Well, yes. In a word: yes. The future history of America and our descendants may very well include a one-two punch: extreme human-caused global warming followed by an ice age, complete with the return of huge glaciers and deep cold.
Duke University Professor Hadley Cocks explains why this is not a “maybe” sort of thing. About 2,000 years in our future — the very time in which our hero Kaybrel of Moor Lek flourishes! — a new ice age will overtake the globe.
Scientists have learned past ice ages have been triggered by shifts in the earth’s orbit caused by cyclic gravitational pulls from the giant planets Jupiter and Saturn. When these occur, the earth’s orbit stretchs, catapulting the planet a further from the sun — and from the sun’s warmth.
But won’t all this global warming keep the earth warm even if it wanders a little further from its star?
Well, in a word: no. Our stash of fossil fuels will run out in about 300 years. After that, the carbon dioxide that pollutes our air and water will be absorbed into the seas and locked up in newly forming carbonate minerals.
“Such processes won’t be offset by the industrial emissions we see today,” says Cocks, “and atmospheric carbon dioxide will slowly decline toward preindustrial levels. In about 2,000 years, when the types of planetary motions that can induce polar cooling start to coincide again, the current warming trend will be a distant memory.”
So the world we see in Fire-Rider — an imagined “future history” — is not at all fantastic.

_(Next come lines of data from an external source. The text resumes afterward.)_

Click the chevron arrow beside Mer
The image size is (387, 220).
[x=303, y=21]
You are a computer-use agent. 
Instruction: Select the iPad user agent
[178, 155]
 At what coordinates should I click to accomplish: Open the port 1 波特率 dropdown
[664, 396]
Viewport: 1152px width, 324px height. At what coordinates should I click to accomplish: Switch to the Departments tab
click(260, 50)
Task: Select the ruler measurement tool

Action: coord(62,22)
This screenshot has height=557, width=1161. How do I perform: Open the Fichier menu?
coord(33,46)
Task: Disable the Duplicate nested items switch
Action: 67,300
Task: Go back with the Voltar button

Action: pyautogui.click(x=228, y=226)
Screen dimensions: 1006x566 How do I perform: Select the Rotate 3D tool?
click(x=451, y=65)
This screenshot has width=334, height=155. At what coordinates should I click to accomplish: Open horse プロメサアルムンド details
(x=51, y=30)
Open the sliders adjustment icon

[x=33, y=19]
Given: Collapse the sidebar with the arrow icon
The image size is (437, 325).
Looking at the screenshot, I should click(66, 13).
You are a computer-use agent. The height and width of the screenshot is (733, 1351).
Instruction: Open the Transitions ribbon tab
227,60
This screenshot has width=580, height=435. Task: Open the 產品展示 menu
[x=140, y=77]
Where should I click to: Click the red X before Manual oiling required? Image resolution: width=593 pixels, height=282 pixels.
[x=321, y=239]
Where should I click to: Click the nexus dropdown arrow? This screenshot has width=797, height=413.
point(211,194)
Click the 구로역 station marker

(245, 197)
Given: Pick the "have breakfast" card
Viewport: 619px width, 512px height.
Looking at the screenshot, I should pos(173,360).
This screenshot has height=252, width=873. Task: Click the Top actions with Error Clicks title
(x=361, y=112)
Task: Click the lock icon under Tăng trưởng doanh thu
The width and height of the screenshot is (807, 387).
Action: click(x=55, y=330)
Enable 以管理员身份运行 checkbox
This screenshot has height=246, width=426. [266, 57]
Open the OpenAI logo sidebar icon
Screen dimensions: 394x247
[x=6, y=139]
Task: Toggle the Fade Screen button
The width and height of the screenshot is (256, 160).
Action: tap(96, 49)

In fact, it describes the future of humanity, at least in North America, pretty accurately.
“Nature is as unforgiving to men as it was to dinosaurs,” Cocks reflects. “Advanced civilization will not survive unless we develop energy sources that curb the carbon emissions heating the planet today and help us fend off the cold when the ice age comes.”
So it goes.
Image: Shutterstock.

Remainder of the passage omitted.